Under the assumption that the unknown risk is a spatial stochastic process, Poisson kriging of the spatial risk had the advantage to correct for extreme rates due to small populations. The Poisson kriged risk maps indicated that intestinal parasites infections are spatially varied and widely distributed. High risk markedly persisted within the middle belt and low risks within the northern sector. This partly corroborates with data presented in a previous23 which found low hookworm egg counts (<1egg g−1) mostly in the northern parts and high hookworm egg counts (>30 eggs g−1) within central parts. Temporal changes in the spatial patterns over the years have been marginal, probably because the risk factors have generally remained static over time. Further studies to substantiate this argument will be valuable.

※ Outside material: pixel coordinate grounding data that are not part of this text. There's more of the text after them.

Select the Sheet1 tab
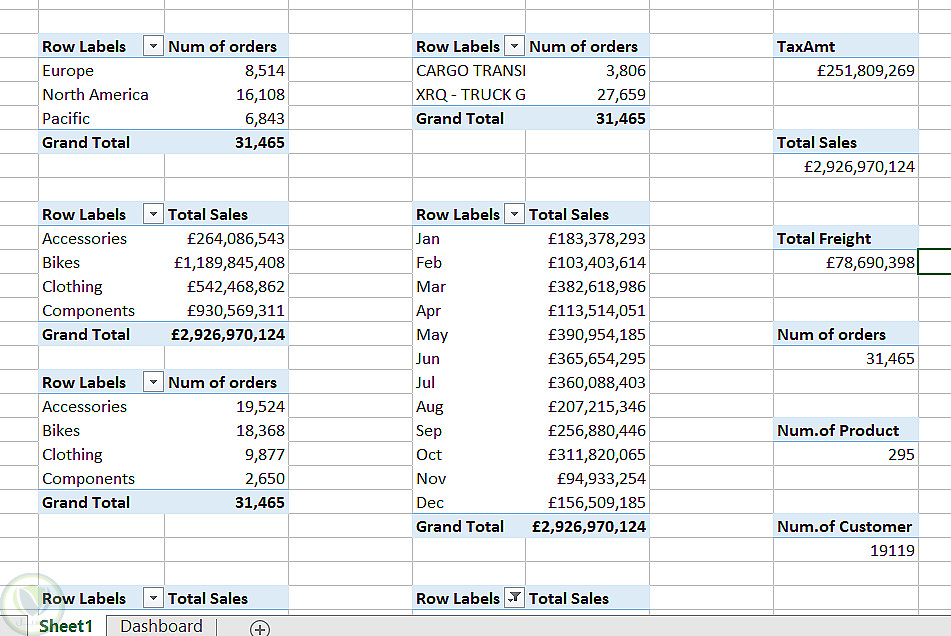 click(65, 626)
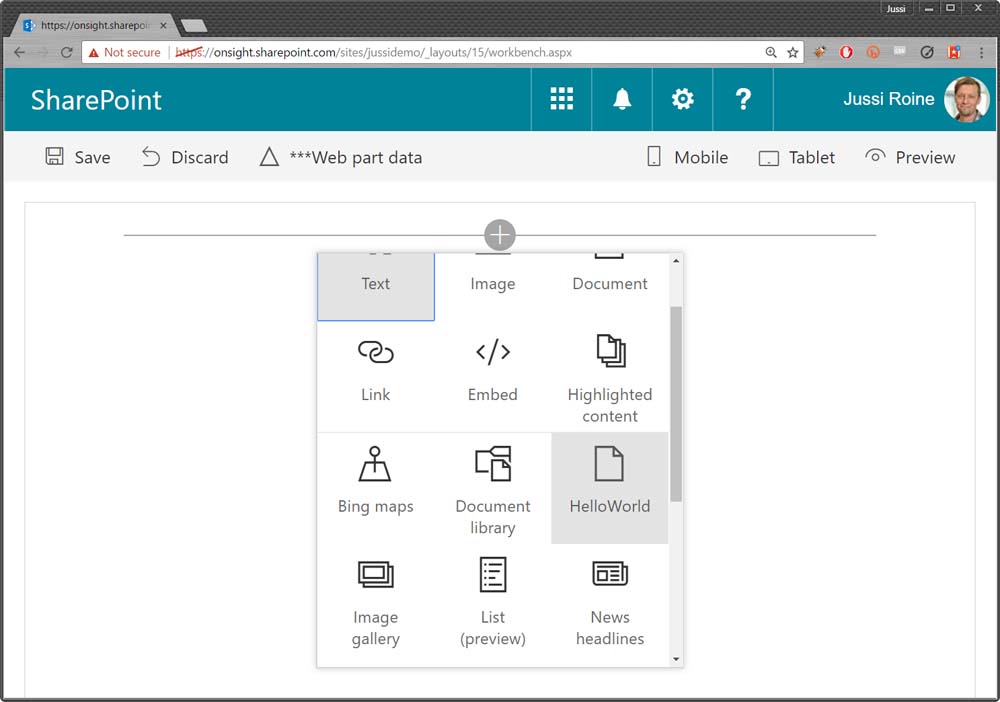Save the workbench page
This screenshot has width=1000, height=702.
(78, 157)

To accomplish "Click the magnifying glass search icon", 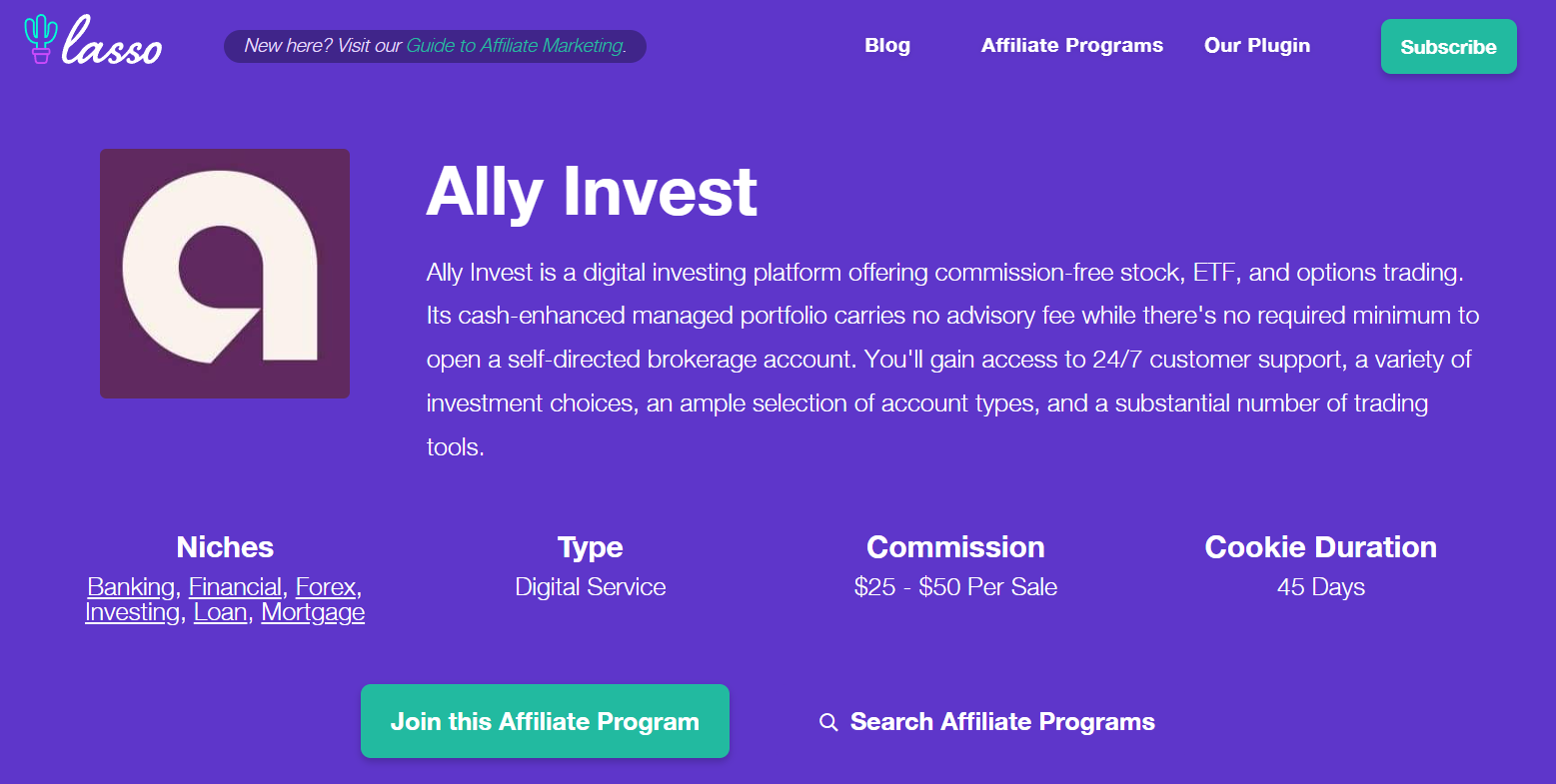I will (x=828, y=722).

Our study still has some limitations. The first limitation relates the data. Data from the CHIM likely have recording gaps due to the voluntary reporting nature. Most reporting facilities (hospitals, clinics) lack diagnostic apparatus for proper biological confirmation of infection and hence rely on symptomatic diagnosis. However, we share the same opinion with Julian49 that imperfect information is likely more useful to intervention design than no information. Secondly, the morbidity data covered large heterogeneous districts. Although making inferences at district level was our interest, centroid based Poisson kriging makes an implicit assumption of homogenous population and morbidity distribution within districts. This is overly simplistic and could have affected our final smoothed maps. Further studies using rigorous statistical estimations are required to attenuate possible misspecification.

Conclusions

This study demonstrated the use of spatial statistical methods such as cluster analysis and geostatistical smoothing to explore and elucidate the spatial patterns of district level intestinal parasites infections. Local and global Moran’s I estimated and mapped spatial clustering of intestinal parasites. Our findings regarding global Moran’s I indicated a non-random spatial distribution of internal parasites infection, and prompt for further studies to investigate and enumerate possible environmental and socioeconomic factors that could account for such patterns. Local Moran’s I cluster maps are essential for guiding public health officials to develop cost-effective control measures and could ensure that control programs are focused appropriately. In consequence of our findings, health professionals should pay more intervention attention to the hot-spots locations. Besides, the findings regarding the pattern of global and local autocorrelations are important steps in a process leading to a proper model for intestinal worms infection in the future. Finally, the study demonstrated the usefulness of geostatistics for filtering out noise caused by heterogeneous populations, which is important for low morbidities recorded in areas with low population sites. The geostatistical risk maps provided knowledge of the spatial distribution of intestinal parasites infections Ghana. We intend to investigate issues of spatial support further and varying population and morbidity distribution within districts in the future.